## Task item
In the records below, one line contains "The image size". Print that line and every line after it exactly, down to the final one.
══════════
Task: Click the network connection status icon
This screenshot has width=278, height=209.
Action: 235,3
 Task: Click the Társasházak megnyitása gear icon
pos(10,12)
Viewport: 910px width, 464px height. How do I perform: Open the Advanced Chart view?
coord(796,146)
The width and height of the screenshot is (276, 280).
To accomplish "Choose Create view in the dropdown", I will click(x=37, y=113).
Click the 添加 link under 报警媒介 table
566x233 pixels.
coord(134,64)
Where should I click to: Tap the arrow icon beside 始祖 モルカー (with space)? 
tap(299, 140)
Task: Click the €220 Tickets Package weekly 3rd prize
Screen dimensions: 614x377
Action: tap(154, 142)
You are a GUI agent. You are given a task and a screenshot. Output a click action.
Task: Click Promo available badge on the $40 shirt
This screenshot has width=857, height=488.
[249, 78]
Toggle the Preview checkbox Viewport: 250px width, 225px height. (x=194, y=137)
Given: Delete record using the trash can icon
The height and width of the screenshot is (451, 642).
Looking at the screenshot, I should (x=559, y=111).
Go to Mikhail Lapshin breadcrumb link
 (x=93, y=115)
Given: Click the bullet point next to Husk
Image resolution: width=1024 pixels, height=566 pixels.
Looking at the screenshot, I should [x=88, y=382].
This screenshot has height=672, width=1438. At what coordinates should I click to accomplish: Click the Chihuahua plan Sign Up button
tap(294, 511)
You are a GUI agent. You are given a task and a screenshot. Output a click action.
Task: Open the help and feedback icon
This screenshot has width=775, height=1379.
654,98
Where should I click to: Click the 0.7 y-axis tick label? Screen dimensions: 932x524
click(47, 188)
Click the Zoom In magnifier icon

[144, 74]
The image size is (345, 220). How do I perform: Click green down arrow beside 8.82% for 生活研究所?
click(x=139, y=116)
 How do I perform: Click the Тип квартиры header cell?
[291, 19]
══════════
## Exercise solution
The image size is (345, 220). How do I perform: Click green down arrow beside 8.82% for 生活研究所?
click(x=139, y=116)
 How do I perform: Click the Тип квартиры header cell?
[291, 19]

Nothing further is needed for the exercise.